→ **What to produce**
Set down the data again exactly. Pictures are not part of the copy.

(Saved entries)
*-*-*

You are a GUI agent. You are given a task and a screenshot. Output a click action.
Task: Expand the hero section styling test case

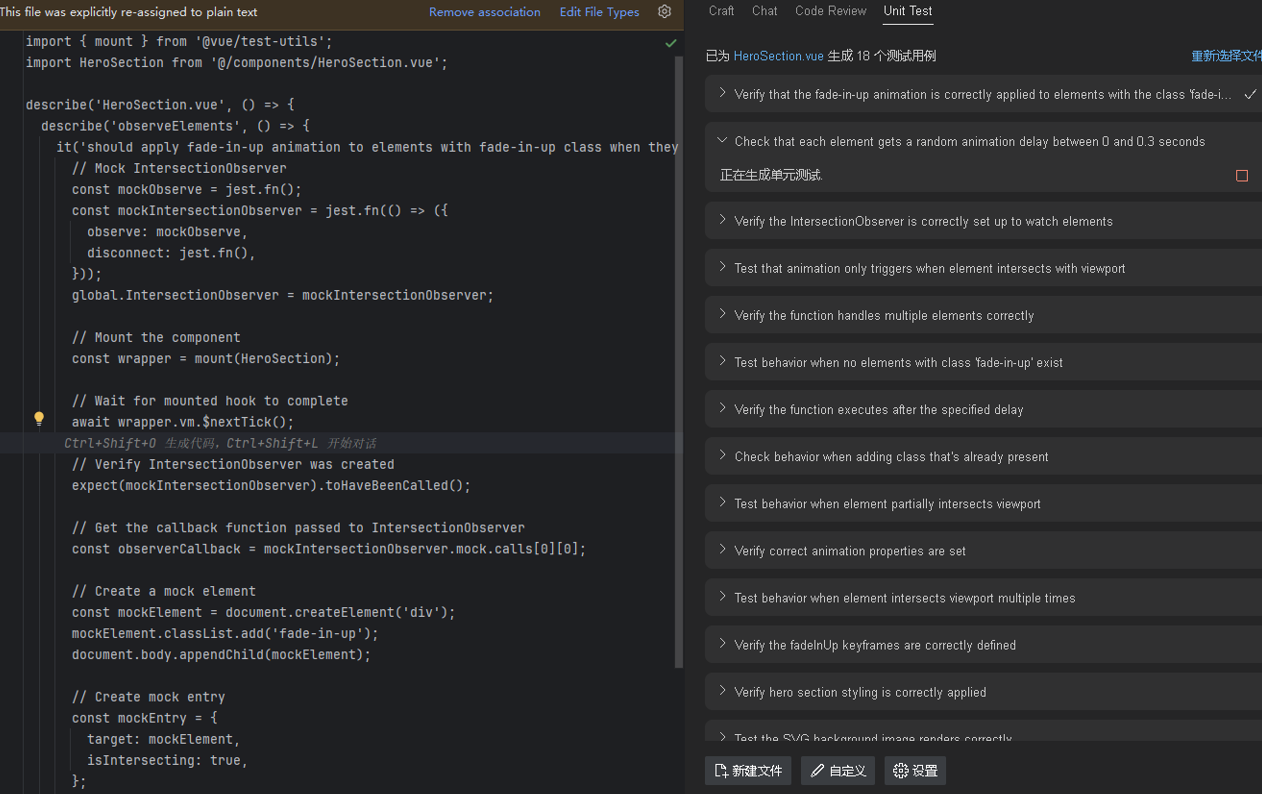coord(722,692)
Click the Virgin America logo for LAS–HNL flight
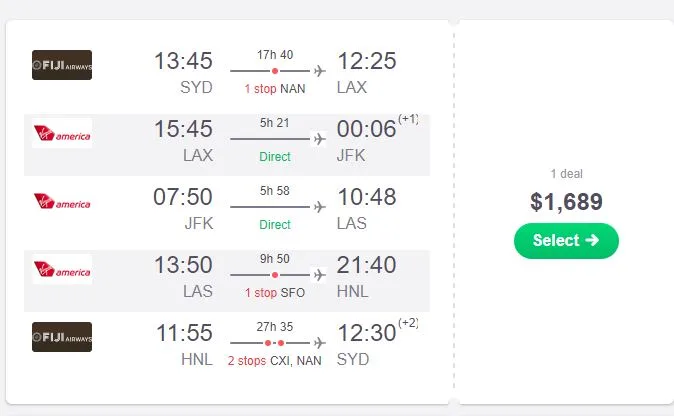 point(62,269)
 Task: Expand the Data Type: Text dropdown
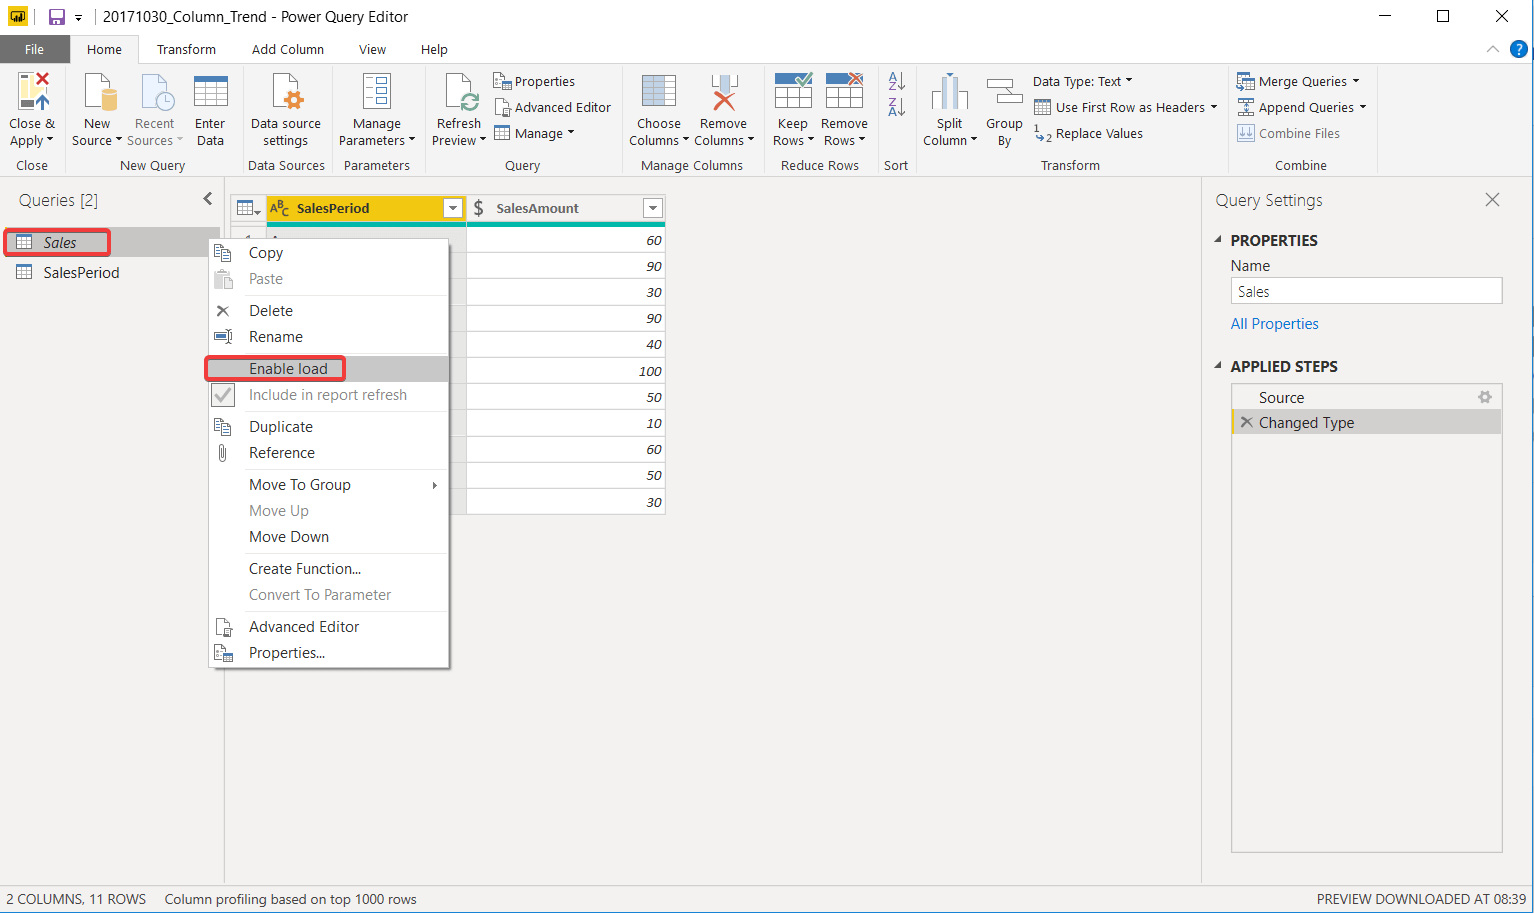pyautogui.click(x=1083, y=82)
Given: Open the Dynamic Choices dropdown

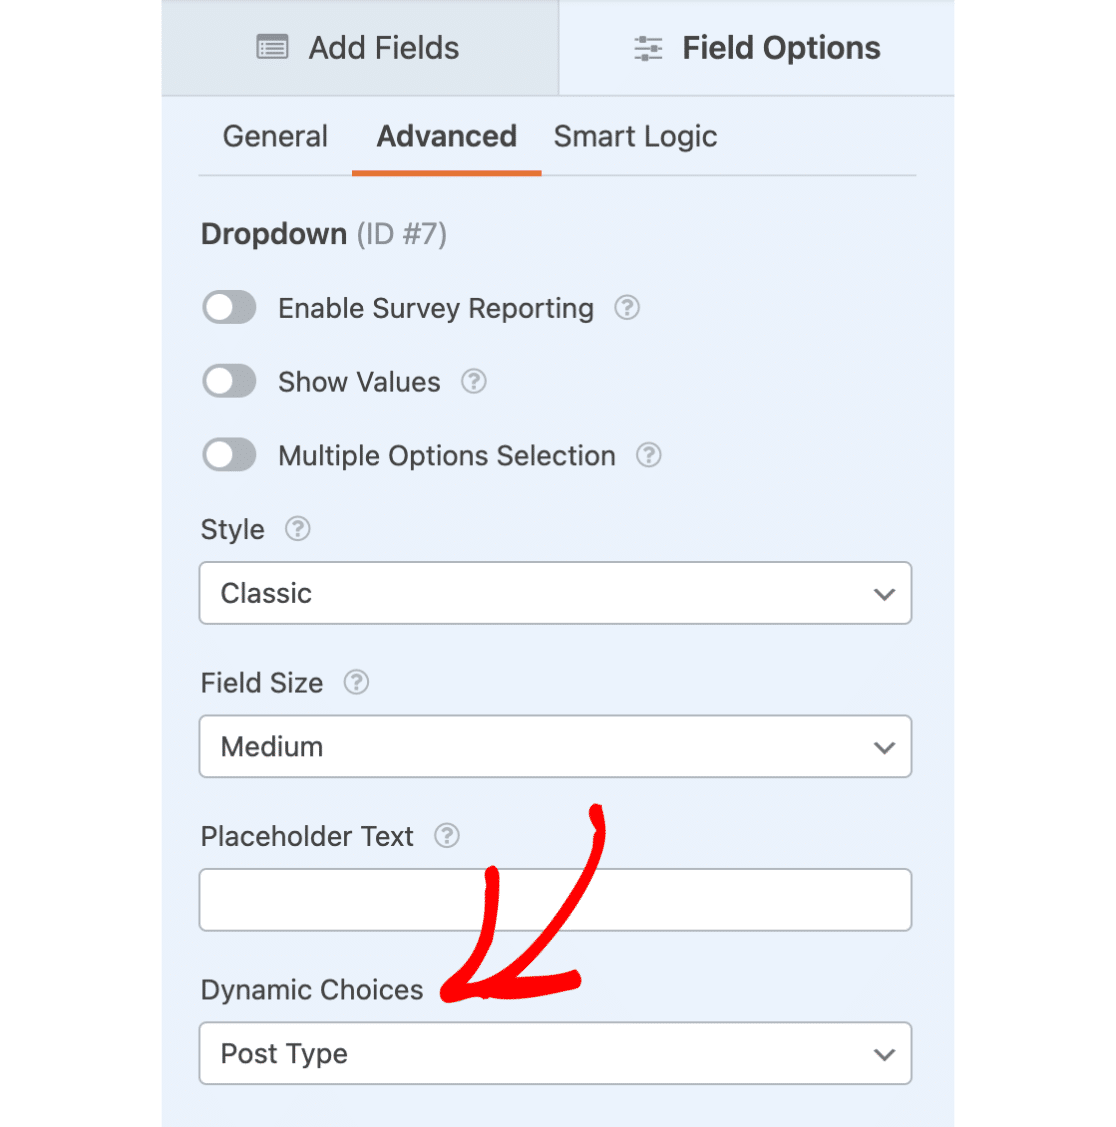Looking at the screenshot, I should (555, 1053).
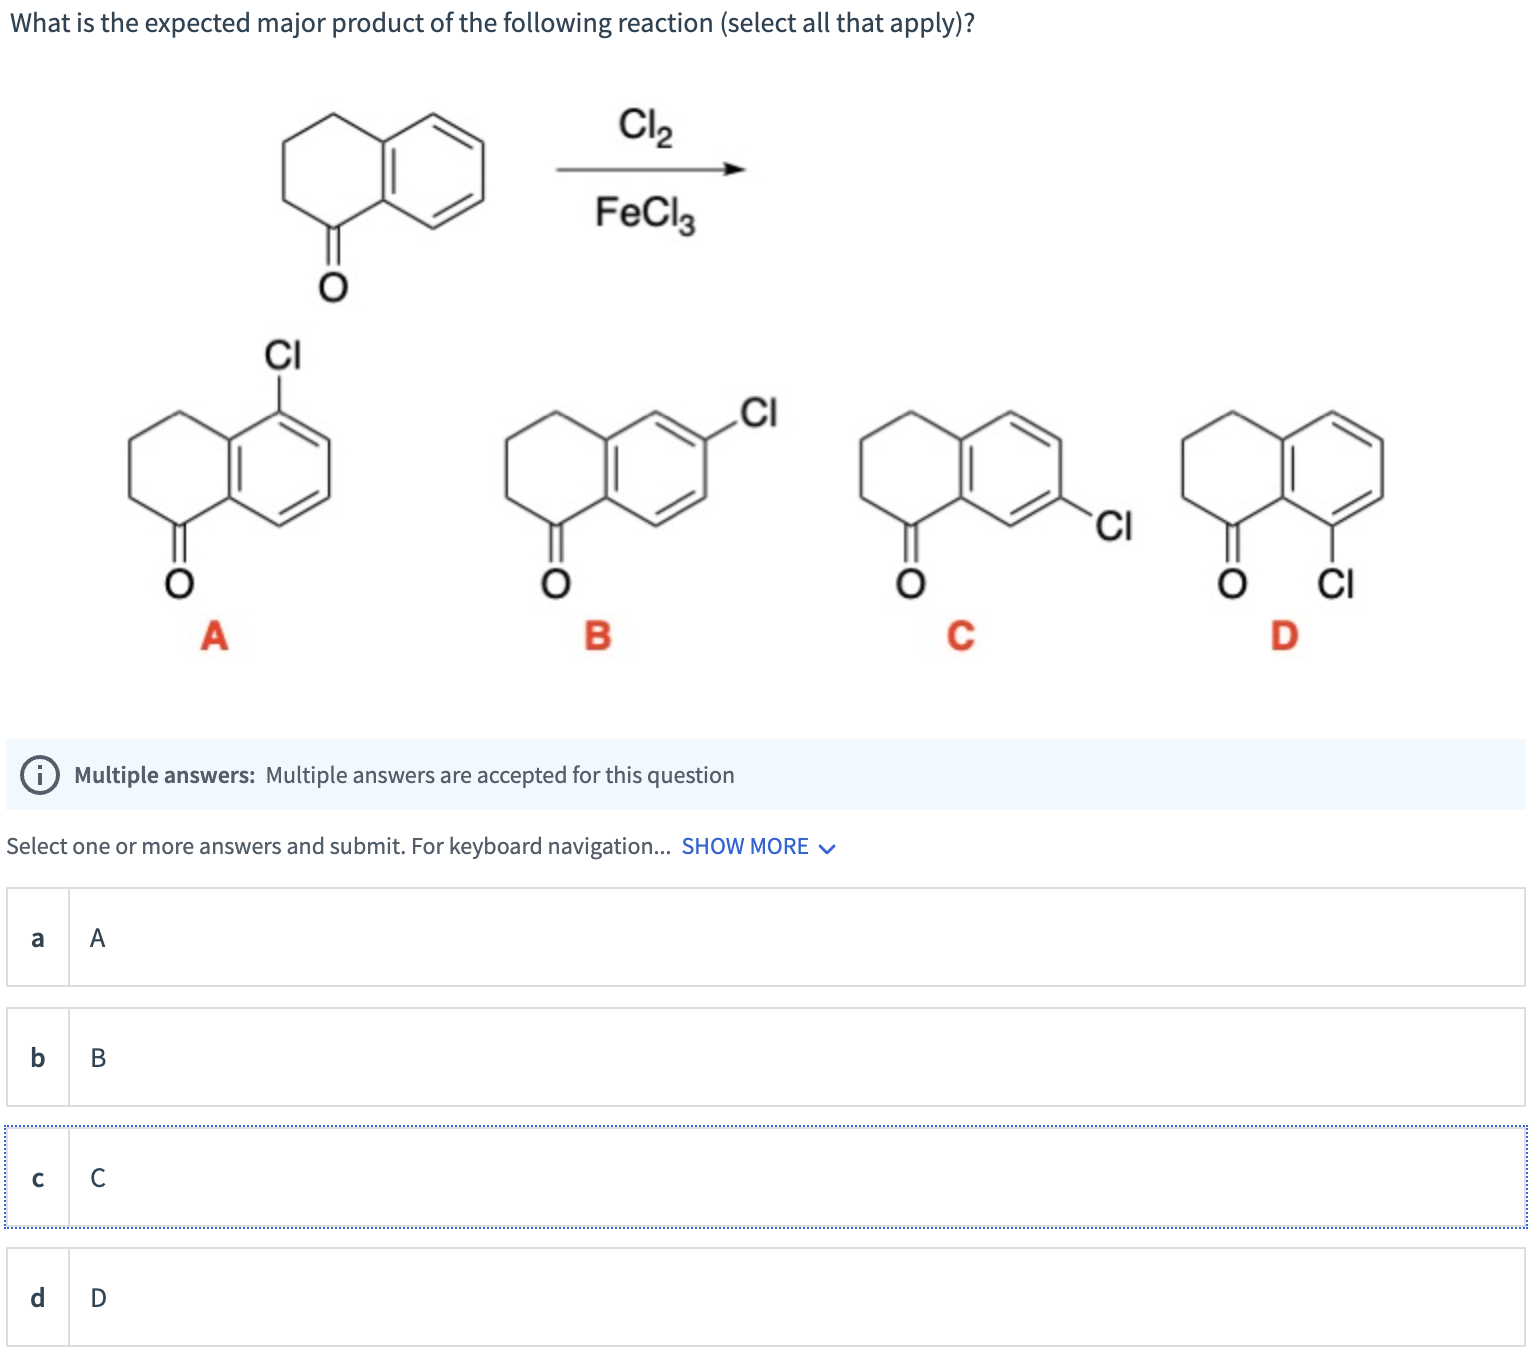Click the 'Multiple answers' bold text
The height and width of the screenshot is (1356, 1536).
(163, 774)
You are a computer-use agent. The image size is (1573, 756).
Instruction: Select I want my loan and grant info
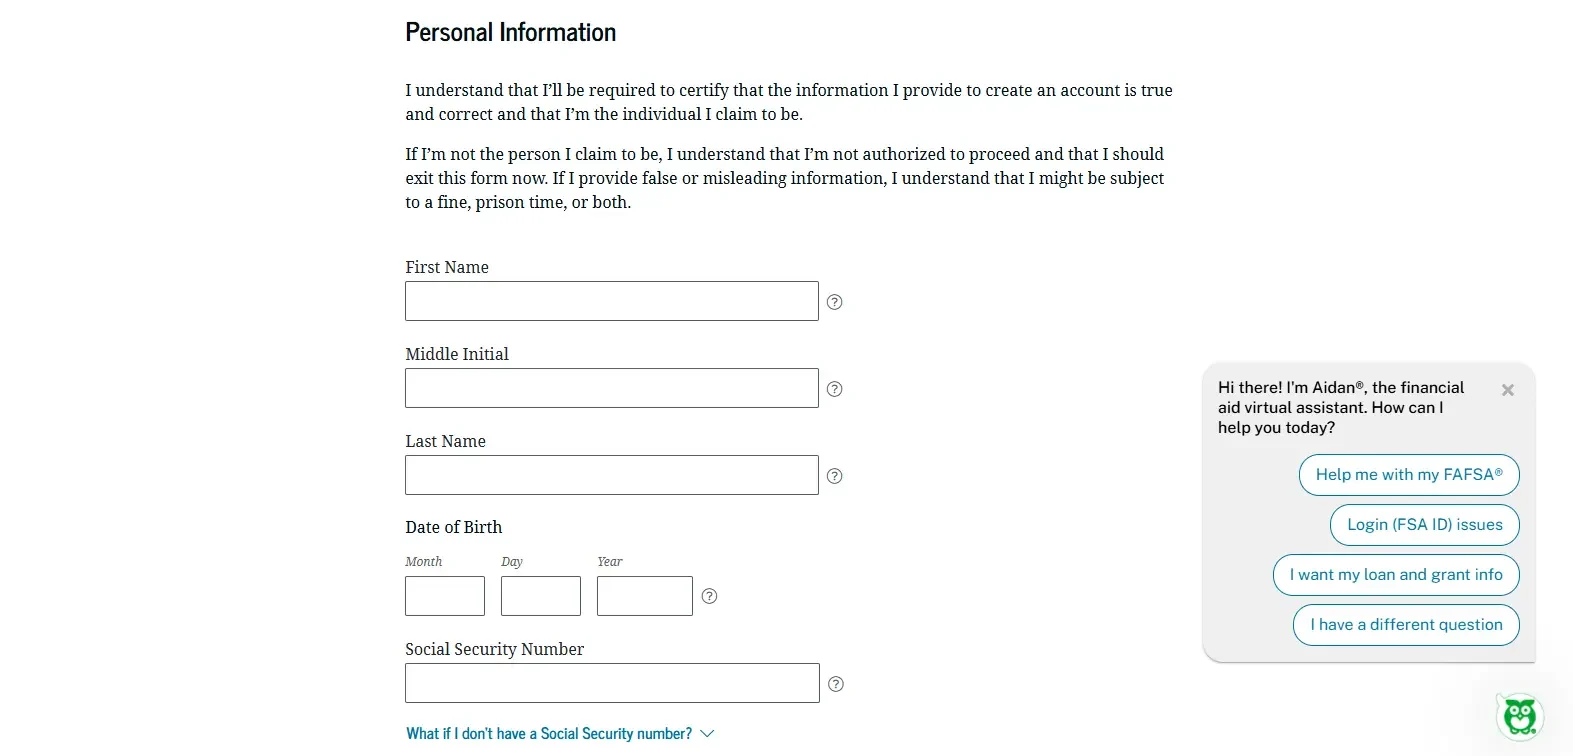click(x=1396, y=575)
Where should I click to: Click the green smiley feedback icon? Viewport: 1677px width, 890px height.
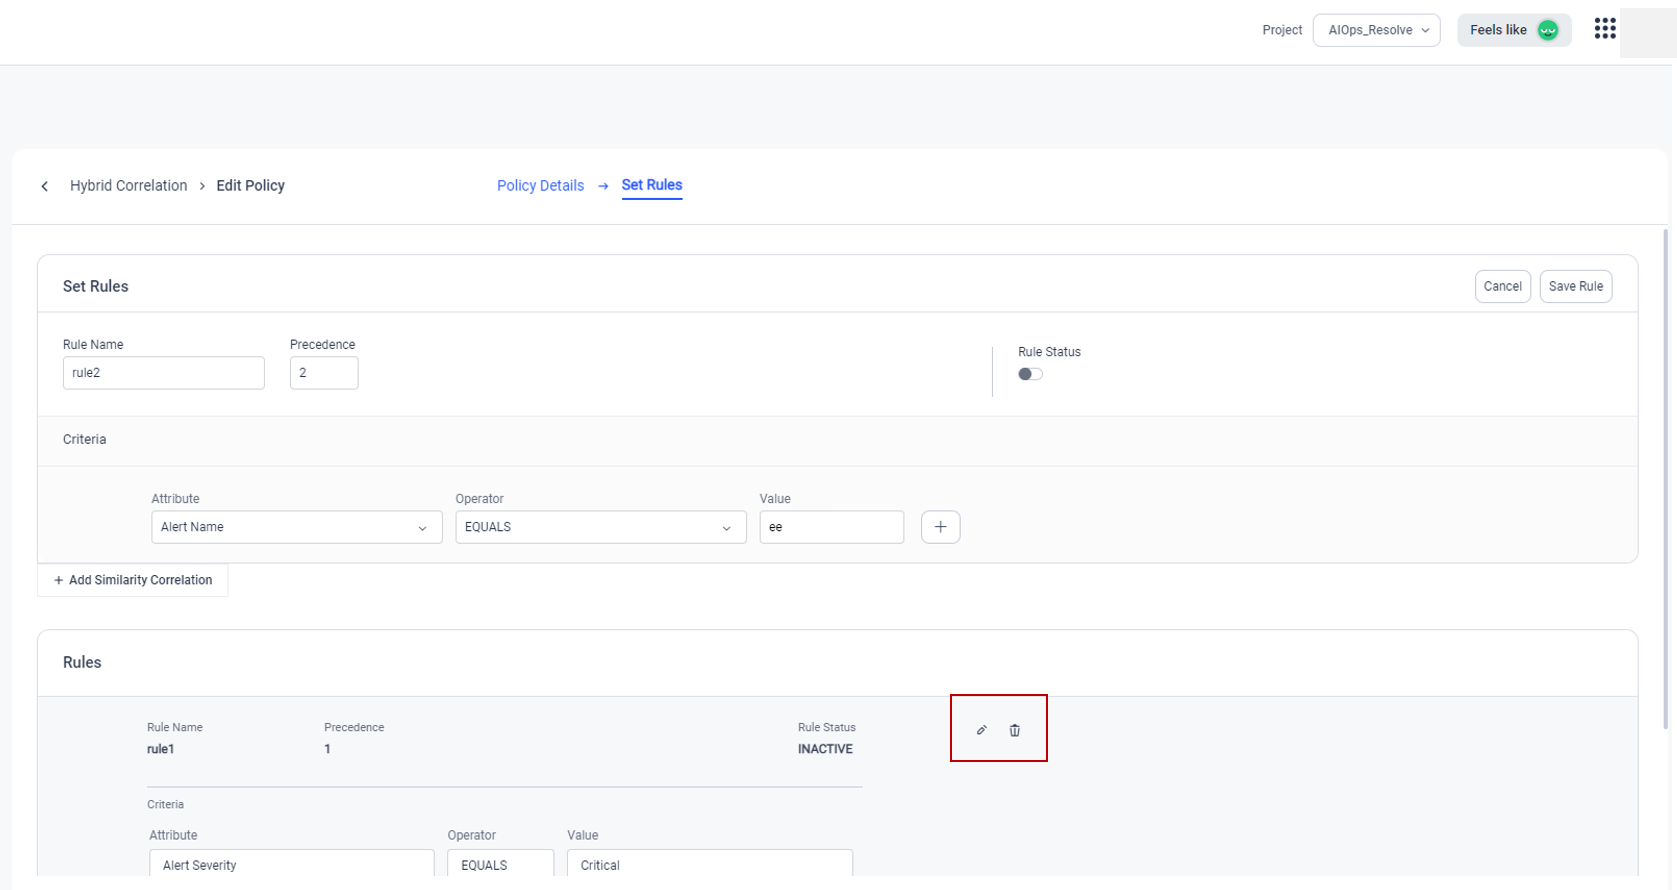[1547, 30]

*-*-*

→ **Solution to the problem**
You are a GUI agent. You are given a task and a screenshot. Output a click action.
Task: Expand the hero section styling test case

coord(722,692)
Click the Virgin America logo for LAS–HNL flight
 point(62,269)
 Task: Expand the Data Type: Text dropdown
pyautogui.click(x=1083, y=82)
Given: Open the Dynamic Choices dropdown

Looking at the screenshot, I should (555, 1053).
Click the 'Multiple answers' bold text
The height and width of the screenshot is (1356, 1536).
(163, 774)
You are a computer-use agent. The image size is (1573, 756).
Instruction: Select I want my loan and grant info
click(x=1396, y=575)
Where should I click to: Click the green smiley feedback icon? Viewport: 1677px width, 890px height.
[1547, 30]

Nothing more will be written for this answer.